[Stored data entries]
[Start of section]
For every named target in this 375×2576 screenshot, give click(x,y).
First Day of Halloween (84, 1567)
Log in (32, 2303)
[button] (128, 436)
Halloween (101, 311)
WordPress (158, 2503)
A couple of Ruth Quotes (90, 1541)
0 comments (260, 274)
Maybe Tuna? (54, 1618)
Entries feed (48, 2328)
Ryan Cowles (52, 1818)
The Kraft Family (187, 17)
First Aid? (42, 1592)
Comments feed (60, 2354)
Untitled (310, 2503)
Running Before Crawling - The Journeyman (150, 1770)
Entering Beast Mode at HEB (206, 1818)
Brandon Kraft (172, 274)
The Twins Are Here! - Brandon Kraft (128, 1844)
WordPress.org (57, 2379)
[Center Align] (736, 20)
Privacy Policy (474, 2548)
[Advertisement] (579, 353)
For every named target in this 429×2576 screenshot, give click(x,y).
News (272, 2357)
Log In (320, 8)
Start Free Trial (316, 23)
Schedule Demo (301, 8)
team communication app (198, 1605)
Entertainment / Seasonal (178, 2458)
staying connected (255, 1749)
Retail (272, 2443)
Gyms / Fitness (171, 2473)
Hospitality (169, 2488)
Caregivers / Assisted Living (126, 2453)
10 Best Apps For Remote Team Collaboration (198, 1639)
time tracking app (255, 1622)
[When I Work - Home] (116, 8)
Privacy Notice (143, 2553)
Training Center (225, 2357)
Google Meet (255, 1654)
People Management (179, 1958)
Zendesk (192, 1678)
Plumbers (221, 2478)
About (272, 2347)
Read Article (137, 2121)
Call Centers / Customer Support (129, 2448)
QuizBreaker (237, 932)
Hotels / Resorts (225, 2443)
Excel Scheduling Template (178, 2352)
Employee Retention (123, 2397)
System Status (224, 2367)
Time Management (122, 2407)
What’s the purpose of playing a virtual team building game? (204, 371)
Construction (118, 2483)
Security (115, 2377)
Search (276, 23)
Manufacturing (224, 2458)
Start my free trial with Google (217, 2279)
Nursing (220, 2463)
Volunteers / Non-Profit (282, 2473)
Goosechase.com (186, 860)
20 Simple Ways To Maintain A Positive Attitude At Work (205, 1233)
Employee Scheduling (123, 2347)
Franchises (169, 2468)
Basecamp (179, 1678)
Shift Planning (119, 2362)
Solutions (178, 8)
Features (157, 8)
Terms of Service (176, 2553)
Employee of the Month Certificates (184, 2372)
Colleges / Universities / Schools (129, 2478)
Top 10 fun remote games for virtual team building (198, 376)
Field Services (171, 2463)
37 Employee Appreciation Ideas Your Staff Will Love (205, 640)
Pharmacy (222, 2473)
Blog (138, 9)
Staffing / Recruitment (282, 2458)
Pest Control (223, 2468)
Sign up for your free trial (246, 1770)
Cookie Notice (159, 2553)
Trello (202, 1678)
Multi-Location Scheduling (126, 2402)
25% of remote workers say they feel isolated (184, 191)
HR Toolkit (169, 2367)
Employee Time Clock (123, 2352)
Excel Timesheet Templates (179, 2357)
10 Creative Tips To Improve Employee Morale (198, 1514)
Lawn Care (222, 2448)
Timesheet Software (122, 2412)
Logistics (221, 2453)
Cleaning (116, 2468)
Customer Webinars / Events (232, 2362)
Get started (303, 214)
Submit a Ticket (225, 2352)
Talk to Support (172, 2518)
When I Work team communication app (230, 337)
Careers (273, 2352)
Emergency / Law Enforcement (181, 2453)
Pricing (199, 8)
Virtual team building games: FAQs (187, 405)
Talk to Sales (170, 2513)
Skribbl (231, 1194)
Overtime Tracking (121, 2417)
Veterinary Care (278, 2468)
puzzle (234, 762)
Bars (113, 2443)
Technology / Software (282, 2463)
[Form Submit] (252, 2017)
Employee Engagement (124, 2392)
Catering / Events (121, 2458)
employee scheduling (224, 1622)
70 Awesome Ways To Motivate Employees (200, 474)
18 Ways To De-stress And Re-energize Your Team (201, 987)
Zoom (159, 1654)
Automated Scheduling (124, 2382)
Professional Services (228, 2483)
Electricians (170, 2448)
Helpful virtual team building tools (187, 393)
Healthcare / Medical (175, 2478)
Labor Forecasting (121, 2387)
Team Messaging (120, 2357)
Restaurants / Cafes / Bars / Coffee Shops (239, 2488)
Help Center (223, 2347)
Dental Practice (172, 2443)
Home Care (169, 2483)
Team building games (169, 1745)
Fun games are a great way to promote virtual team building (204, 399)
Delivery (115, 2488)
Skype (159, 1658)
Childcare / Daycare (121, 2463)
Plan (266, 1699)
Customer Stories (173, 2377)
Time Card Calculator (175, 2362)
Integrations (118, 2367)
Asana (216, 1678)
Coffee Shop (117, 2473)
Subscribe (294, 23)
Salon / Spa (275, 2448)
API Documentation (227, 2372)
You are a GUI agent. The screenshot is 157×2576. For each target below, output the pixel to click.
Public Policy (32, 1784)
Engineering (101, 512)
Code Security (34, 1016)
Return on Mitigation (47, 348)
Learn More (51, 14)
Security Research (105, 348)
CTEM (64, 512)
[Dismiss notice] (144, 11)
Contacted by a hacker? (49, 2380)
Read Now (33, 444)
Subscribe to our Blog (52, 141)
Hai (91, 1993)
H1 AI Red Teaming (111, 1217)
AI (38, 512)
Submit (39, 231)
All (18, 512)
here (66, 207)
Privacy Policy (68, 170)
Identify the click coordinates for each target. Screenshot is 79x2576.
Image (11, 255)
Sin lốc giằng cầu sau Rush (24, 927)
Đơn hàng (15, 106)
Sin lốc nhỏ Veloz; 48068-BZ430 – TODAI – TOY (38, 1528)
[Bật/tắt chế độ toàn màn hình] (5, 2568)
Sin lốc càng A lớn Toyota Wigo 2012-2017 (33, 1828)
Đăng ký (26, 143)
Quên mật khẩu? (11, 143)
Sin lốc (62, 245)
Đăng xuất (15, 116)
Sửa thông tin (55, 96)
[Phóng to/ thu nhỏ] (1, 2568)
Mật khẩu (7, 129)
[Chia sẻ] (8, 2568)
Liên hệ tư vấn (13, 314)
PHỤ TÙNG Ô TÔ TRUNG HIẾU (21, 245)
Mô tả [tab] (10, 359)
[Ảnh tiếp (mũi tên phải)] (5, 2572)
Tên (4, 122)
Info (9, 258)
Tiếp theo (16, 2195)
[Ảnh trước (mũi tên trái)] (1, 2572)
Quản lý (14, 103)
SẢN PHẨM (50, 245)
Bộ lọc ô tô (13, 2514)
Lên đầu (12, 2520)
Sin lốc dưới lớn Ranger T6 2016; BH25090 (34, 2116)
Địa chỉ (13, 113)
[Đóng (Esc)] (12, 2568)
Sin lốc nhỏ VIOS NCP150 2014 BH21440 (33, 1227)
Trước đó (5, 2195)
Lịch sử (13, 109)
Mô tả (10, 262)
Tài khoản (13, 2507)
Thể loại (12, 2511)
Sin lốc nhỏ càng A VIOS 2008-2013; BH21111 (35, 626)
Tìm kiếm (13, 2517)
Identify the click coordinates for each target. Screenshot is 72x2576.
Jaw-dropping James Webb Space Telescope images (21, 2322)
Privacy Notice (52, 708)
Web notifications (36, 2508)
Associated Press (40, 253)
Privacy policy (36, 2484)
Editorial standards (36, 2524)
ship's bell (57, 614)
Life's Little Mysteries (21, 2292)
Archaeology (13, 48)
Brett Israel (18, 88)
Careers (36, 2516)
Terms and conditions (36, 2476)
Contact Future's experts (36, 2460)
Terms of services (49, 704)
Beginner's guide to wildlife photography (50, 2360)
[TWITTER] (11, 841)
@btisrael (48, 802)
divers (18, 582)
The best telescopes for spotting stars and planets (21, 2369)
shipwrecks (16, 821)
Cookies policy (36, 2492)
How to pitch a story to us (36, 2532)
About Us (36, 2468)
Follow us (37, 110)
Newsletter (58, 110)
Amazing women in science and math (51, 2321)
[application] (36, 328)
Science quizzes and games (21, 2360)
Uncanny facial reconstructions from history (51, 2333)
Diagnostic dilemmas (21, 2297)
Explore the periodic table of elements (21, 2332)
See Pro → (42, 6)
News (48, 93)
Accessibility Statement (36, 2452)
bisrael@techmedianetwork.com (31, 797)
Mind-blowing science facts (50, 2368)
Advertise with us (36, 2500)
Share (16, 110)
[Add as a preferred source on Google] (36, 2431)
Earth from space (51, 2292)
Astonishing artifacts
[End of section]
* [What the task requires]:
Whenever the word "Security" appears in a line above, copy that line.

* [Answer to this problem]:
Security (115, 2377)
Code Security (34, 1016)
Security Research (105, 348)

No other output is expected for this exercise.